▸ EXERCISE GOAL: Could you reproduce all of the following entries exactly?

Start of STORED DATA

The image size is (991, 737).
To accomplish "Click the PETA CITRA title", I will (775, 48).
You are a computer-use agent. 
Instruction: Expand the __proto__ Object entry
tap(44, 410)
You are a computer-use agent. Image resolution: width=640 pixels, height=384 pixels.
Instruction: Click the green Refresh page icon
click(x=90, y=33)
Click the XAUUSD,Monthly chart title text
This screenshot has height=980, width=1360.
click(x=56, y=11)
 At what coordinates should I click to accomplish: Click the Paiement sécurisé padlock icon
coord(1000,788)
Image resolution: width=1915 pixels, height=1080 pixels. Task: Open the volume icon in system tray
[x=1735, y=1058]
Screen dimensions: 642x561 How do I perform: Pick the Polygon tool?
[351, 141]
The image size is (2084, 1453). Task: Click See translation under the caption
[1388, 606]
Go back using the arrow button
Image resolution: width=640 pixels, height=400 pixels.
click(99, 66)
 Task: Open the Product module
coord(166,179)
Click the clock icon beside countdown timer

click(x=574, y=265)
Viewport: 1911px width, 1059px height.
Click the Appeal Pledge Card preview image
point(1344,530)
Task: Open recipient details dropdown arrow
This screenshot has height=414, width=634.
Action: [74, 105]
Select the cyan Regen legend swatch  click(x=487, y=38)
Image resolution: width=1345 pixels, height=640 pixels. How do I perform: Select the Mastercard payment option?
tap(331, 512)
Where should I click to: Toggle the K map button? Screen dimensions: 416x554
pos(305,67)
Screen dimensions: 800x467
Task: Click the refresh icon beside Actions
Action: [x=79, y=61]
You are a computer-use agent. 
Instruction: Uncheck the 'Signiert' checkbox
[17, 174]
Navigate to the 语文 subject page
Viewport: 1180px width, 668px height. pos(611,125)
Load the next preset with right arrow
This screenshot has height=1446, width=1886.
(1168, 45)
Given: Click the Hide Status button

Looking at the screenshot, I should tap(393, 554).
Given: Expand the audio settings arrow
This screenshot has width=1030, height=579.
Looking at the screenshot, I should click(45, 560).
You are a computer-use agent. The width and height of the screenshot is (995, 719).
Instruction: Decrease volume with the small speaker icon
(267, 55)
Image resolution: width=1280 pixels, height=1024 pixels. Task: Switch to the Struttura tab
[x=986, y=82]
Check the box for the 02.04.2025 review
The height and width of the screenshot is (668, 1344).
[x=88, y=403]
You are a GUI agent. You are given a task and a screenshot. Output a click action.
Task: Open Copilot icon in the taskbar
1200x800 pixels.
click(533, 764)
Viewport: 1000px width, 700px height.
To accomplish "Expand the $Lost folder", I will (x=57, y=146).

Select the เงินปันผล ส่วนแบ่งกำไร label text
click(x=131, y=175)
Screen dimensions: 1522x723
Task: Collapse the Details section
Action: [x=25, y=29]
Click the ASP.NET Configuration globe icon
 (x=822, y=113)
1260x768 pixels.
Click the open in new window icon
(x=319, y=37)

End of STORED DATA

▸ SOLUTION:
The image size is (991, 737).
To accomplish "Click the PETA CITRA title", I will (775, 48).
You are a computer-use agent. 
Instruction: Expand the __proto__ Object entry
tap(44, 410)
You are a computer-use agent. Image resolution: width=640 pixels, height=384 pixels.
Instruction: Click the green Refresh page icon
click(x=90, y=33)
Click the XAUUSD,Monthly chart title text
This screenshot has height=980, width=1360.
click(x=56, y=11)
 At what coordinates should I click to accomplish: Click the Paiement sécurisé padlock icon
coord(1000,788)
Image resolution: width=1915 pixels, height=1080 pixels. Task: Open the volume icon in system tray
[x=1735, y=1058]
Screen dimensions: 642x561 How do I perform: Pick the Polygon tool?
[351, 141]
The image size is (2084, 1453). Task: Click See translation under the caption
[1388, 606]
Go back using the arrow button
Image resolution: width=640 pixels, height=400 pixels.
click(99, 66)
 Task: Open the Product module
coord(166,179)
Click the clock icon beside countdown timer

click(x=574, y=265)
Viewport: 1911px width, 1059px height.
Click the Appeal Pledge Card preview image
point(1344,530)
Task: Open recipient details dropdown arrow
This screenshot has height=414, width=634.
Action: [74, 105]
Select the cyan Regen legend swatch  click(x=487, y=38)
Image resolution: width=1345 pixels, height=640 pixels. How do I perform: Select the Mastercard payment option?
tap(331, 512)
Where should I click to: Toggle the K map button? Screen dimensions: 416x554
pos(305,67)
Screen dimensions: 800x467
Task: Click the refresh icon beside Actions
Action: [x=79, y=61]
You are a computer-use agent. 
Instruction: Uncheck the 'Signiert' checkbox
[17, 174]
Navigate to the 语文 subject page
Viewport: 1180px width, 668px height. pos(611,125)
Load the next preset with right arrow
This screenshot has height=1446, width=1886.
(1168, 45)
Given: Click the Hide Status button

Looking at the screenshot, I should tap(393, 554).
Given: Expand the audio settings arrow
This screenshot has width=1030, height=579.
Looking at the screenshot, I should click(45, 560).
You are a computer-use agent. The width and height of the screenshot is (995, 719).
Instruction: Decrease volume with the small speaker icon
(267, 55)
Image resolution: width=1280 pixels, height=1024 pixels. Task: Switch to the Struttura tab
[x=986, y=82]
Check the box for the 02.04.2025 review
The height and width of the screenshot is (668, 1344).
[x=88, y=403]
You are a GUI agent. You are given a task and a screenshot. Output a click action.
Task: Open Copilot icon in the taskbar
1200x800 pixels.
click(533, 764)
Viewport: 1000px width, 700px height.
To accomplish "Expand the $Lost folder", I will (x=57, y=146).

Select the เงินปันผล ส่วนแบ่งกำไร label text
click(x=131, y=175)
Screen dimensions: 1522x723
Task: Collapse the Details section
Action: [x=25, y=29]
Click the ASP.NET Configuration globe icon
 (x=822, y=113)
1260x768 pixels.
Click the open in new window icon
(x=319, y=37)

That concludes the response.